Troubleshooting Guide
If you are supporting an organization using DB2, you will receive calls
from users to resolve a variety of problems. Your response depends
on:
- The severity of the problem
- The specific nature of the problem
- Any related information that you can gather
- Your experience in resolving similar problems
To solve a problem, start by obtaining a comprehensive description of the
problem. This way, you can begin to determine its origin. For
example, a problem may exist in any of the following:
- Hardware
- Operating system
- Networking system or other subsystem
- DB2 server
- DB2 client
- DB2 Connect gateway to host systems
Most applications run in a client/server environment. You must
determine if a problem is on the client, the server, or somewhere in between
(that is, in the LAN or communication protocol stack).
Investigating where the problem is detected or reported is the best way to
start. For example, if you receive an unexpected SQLCODE on a client,
then investigate the SQLCODE on that client. (See Responding to Unexpected Messages or SQLCODEs for information.)
Often the SQLCODE alone provides enough information to determine the source
and cause of the problem. If the SQLCODE does not give enough
information to determine the source of a problem, examine the
db2diag.log file at the partition server where the problem
was reported. For example, if the problem was reported on a client,
first look at the db2diag.log file on that particular
client.
The db2diag.log file is an ASCII file written by DB2 that
contains diagnostic information for DB2. The
db2diag.log file reports exceptions encountered in DB2
code. If you know the date and time when the problem occurred, you can
go directly to the corresponding db2diag.log file
entries.
Note: | The error messages relating to a user application problem most often do not
cause exceptions in DB2. This type of problem is handled as a normal
part of DB2 processing.

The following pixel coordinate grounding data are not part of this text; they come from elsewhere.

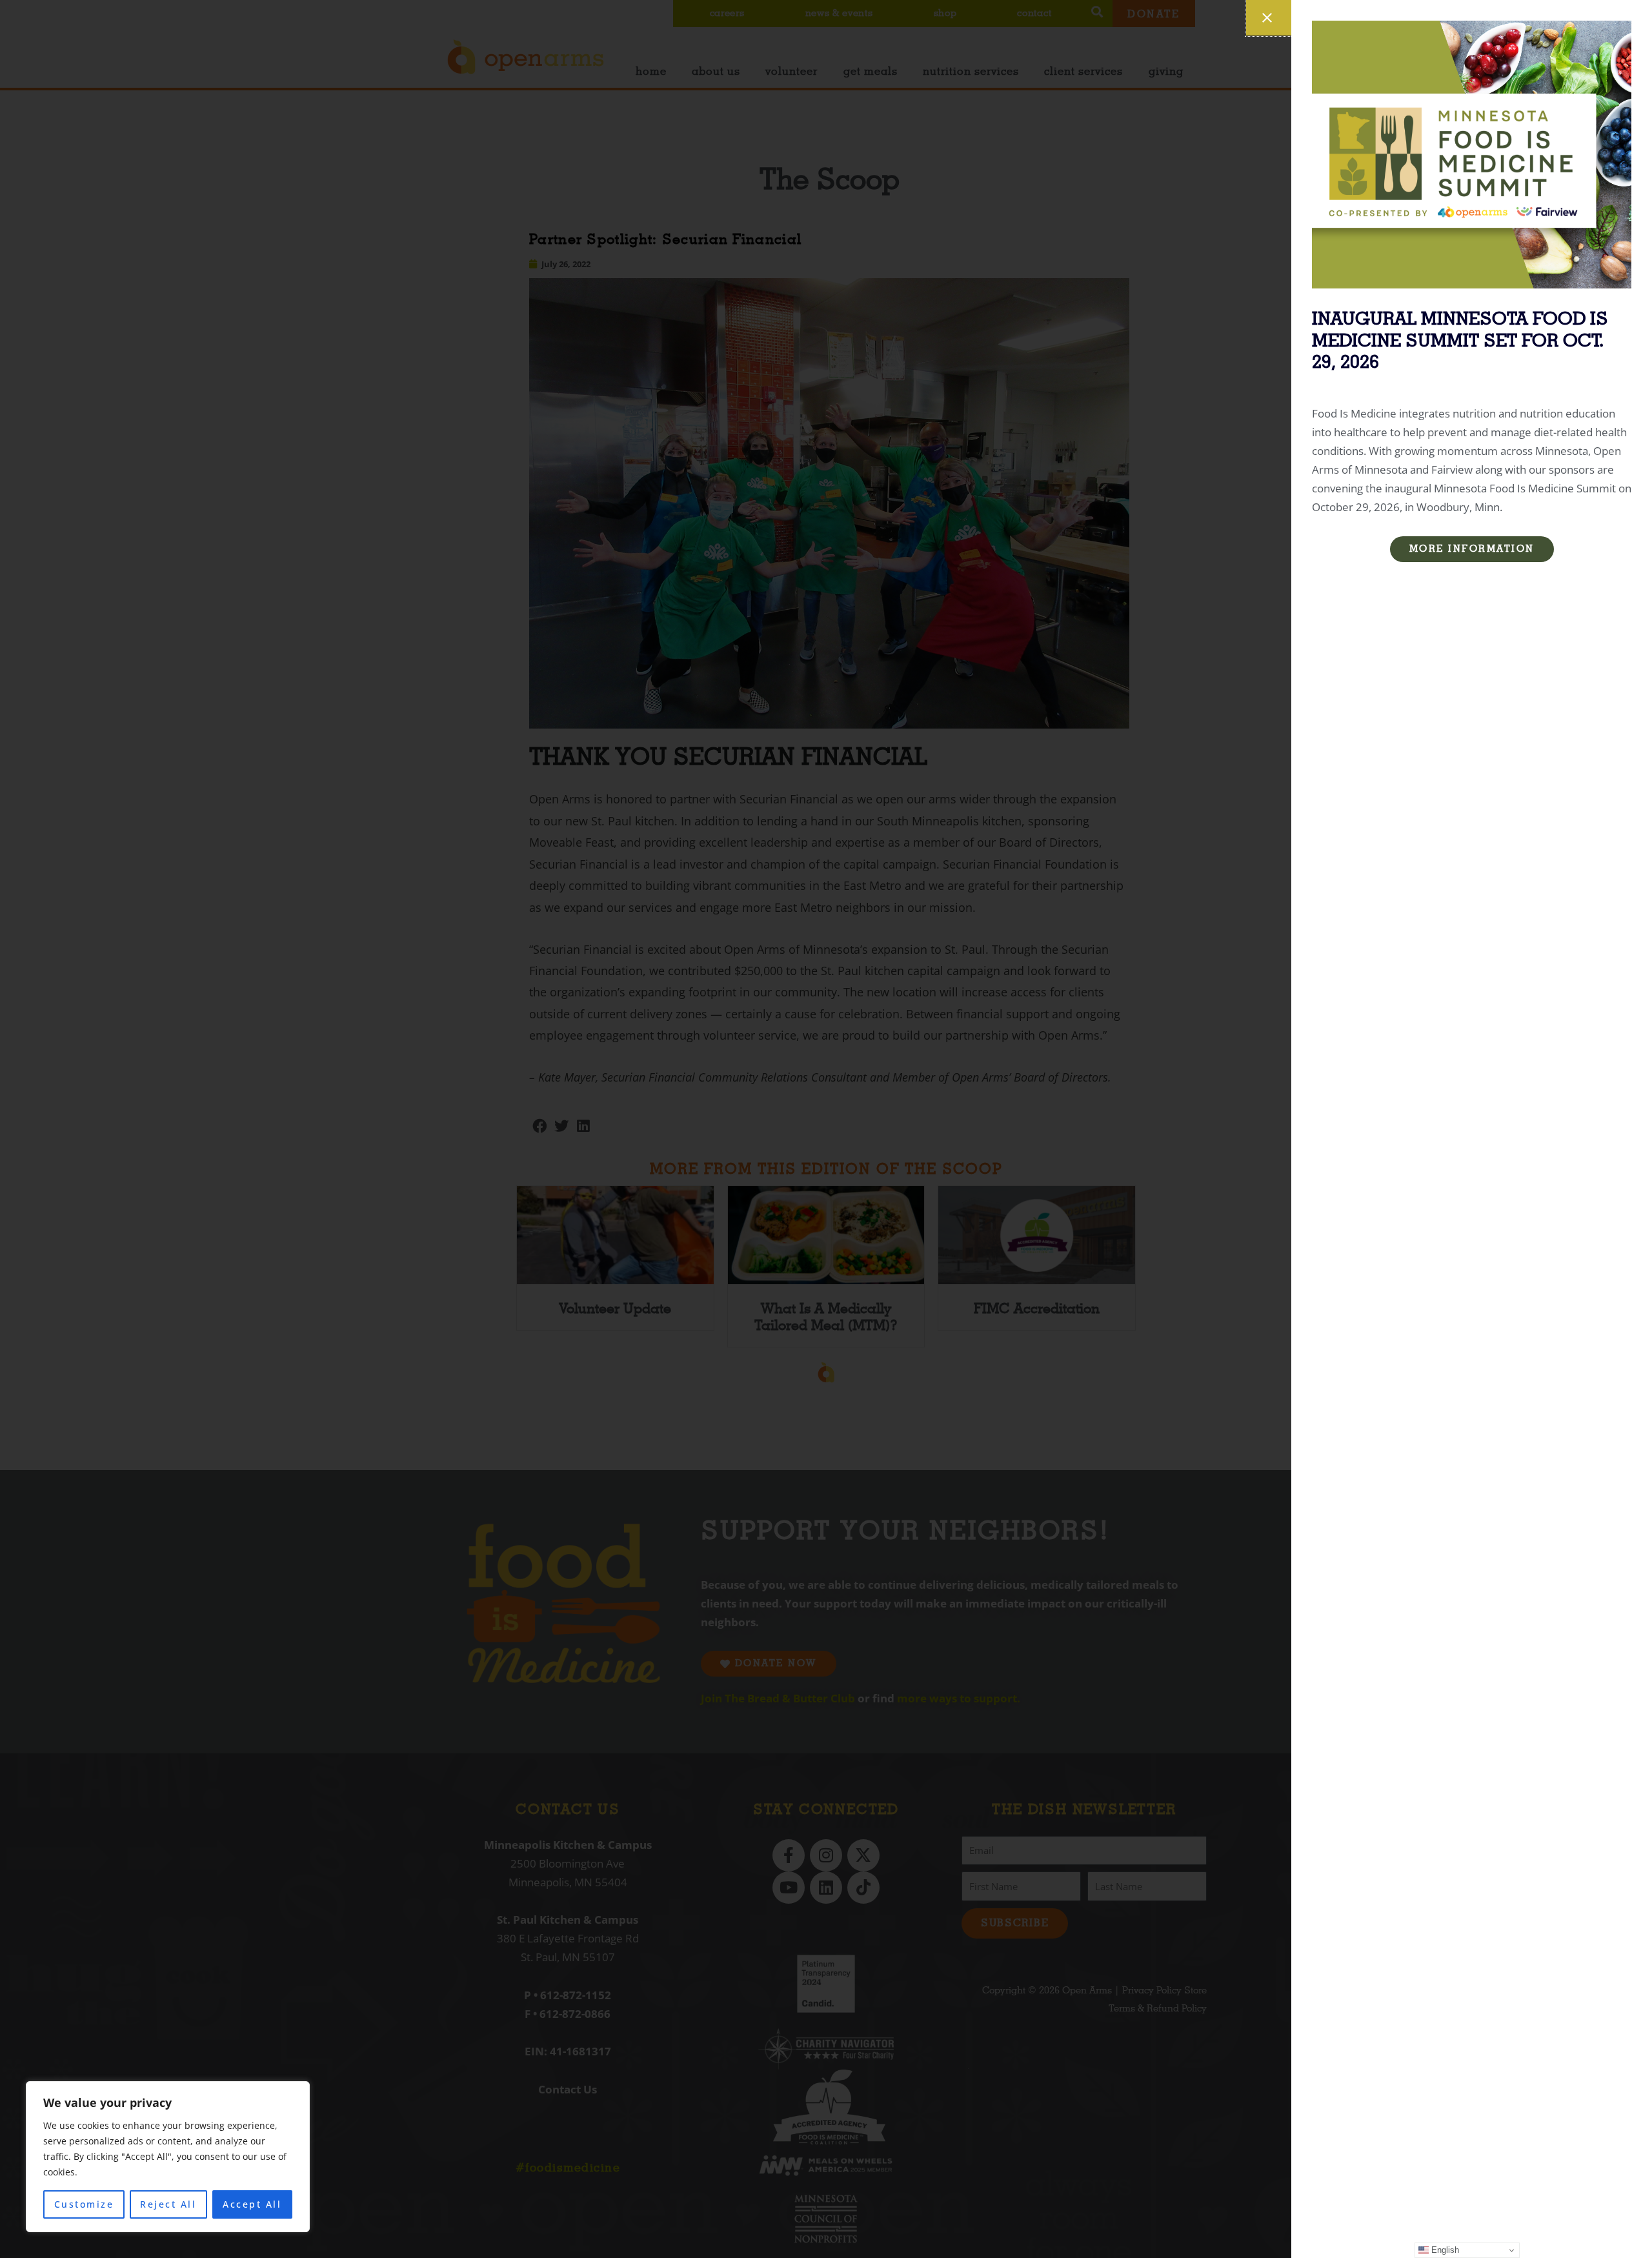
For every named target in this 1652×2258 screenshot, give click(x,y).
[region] (168, 2156)
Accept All (252, 2204)
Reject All (168, 2204)
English (1444, 2250)
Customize (84, 2204)
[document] (826, 1129)
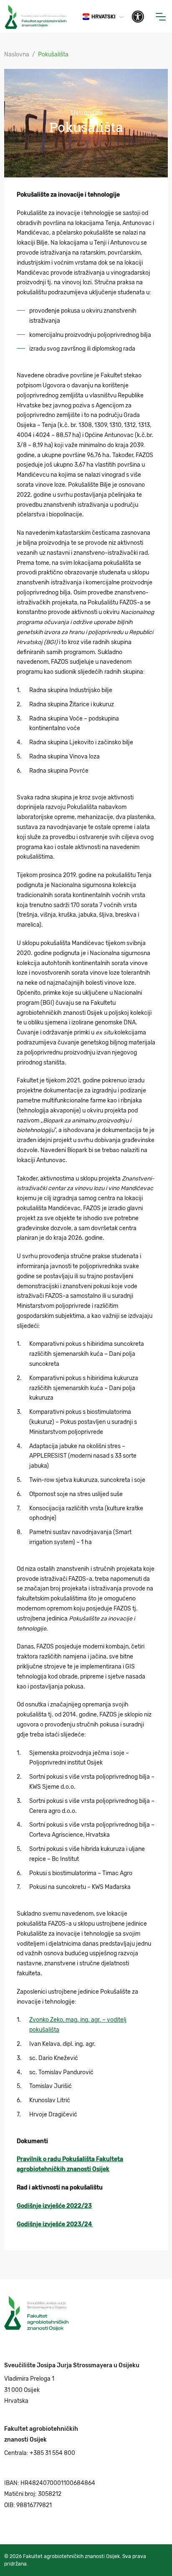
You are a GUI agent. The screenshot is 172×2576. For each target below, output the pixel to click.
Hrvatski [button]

As a result, they are not reported in the
db2diag.log file.
|
For information on this important file, see First Failure Data Capture. When viewing the file, keep in mind that the most
recent conditions are always at the end.
When you receive an unexpected message or SQLCODE, follow these steps until
you can determine the problem:
- When you receive a message, take note of all available information,
including the following:
- The code, an eight-digit alphanumeric message identification
number. This code may begin with the prefix SQL, DBA or CCA.

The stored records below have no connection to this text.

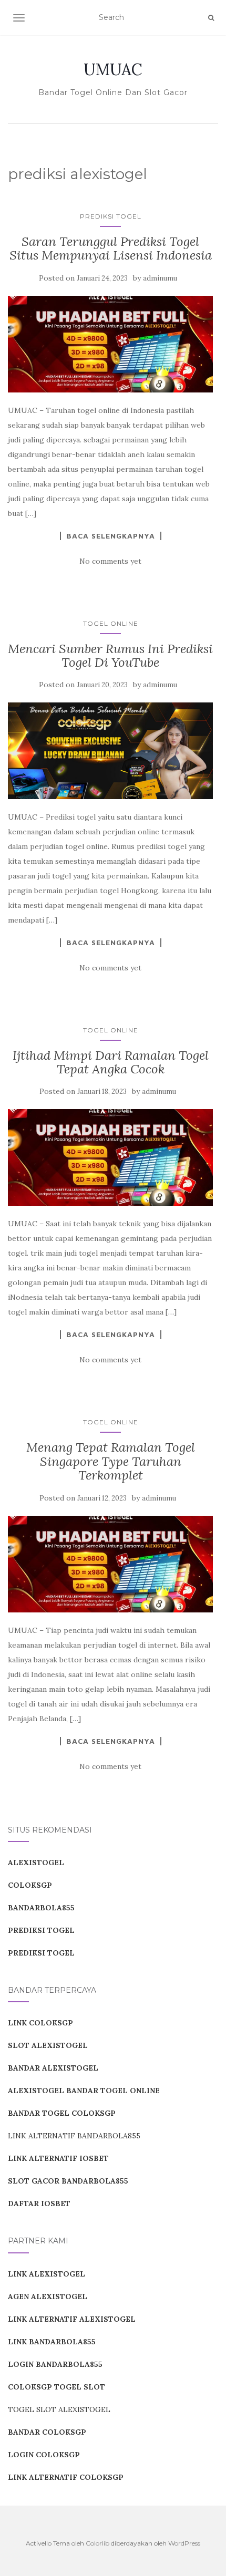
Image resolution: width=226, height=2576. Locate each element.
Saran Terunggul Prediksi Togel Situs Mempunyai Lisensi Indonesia (110, 248)
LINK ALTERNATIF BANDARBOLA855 (74, 2135)
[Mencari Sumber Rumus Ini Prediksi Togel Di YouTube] (110, 750)
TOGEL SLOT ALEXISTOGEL (59, 2409)
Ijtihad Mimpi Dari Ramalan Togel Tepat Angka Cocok (111, 1062)
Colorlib (97, 2543)
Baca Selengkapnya (110, 536)
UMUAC (113, 69)
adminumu (160, 278)
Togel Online (110, 623)
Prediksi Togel (110, 216)
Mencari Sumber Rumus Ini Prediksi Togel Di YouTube (110, 655)
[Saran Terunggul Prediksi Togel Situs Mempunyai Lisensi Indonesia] (110, 344)
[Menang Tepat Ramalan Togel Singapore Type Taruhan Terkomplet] (110, 1564)
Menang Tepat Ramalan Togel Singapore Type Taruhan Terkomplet (110, 1461)
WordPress (184, 2543)
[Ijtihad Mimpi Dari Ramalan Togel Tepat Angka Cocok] (110, 1157)
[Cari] (211, 18)
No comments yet (110, 561)
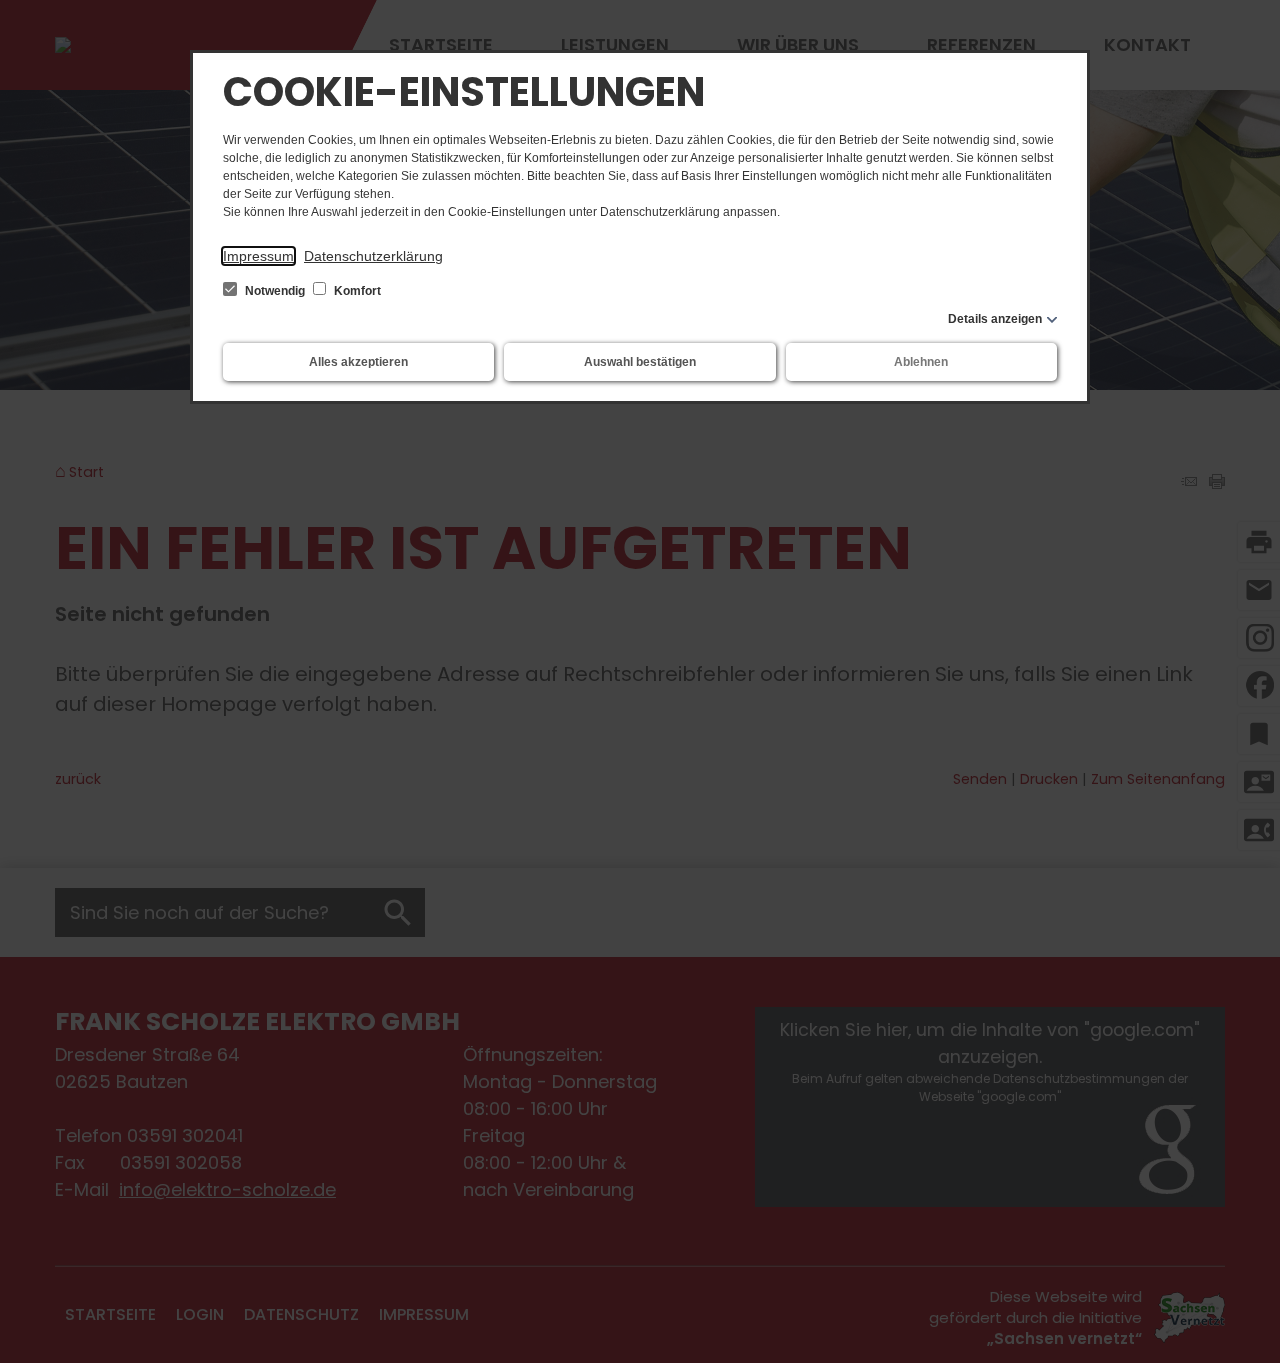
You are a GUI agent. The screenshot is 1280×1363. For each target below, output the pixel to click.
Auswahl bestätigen (640, 362)
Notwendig (275, 291)
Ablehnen (921, 362)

Also note all reason codes, return codes, and other information associated
with the message returned.
-
Any SQLSTATE received. SQLSTATEs are useful for diagnosing problems,
because they are consistent across all platforms. For a list of
SQLSTATEs, see the Message Reference.
- The text of the message (especially if the message does not include an
identification number or a code).
- The SQLCA if available.
- Any action suggested in the message.
- Diagnostic files, such as the db2diag.log file.

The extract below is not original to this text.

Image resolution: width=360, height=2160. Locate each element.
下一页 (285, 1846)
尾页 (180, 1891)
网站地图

In addition, note any operating system diagnostic files such as traceback
files, core files (for UNIX-based systems), event logs (for Windows NT),
syslog files (for OS/2), and any dumps. See Part 2, Advanced DB2 Troubleshooting.
- The environment in which the message occurred. For example, what
the user was doing at the time, the steps that led up to the problem, the type
of operating system, applications that were running, and the communication
protocol. Also note if any utilities such as RUNSTATS,
REORG, LOAD, IMPORT, or others were being
used.
- The SQL statement that encountered the error, and any preceding statements
in the unit of work.
- Check the online message help by typing db2 "?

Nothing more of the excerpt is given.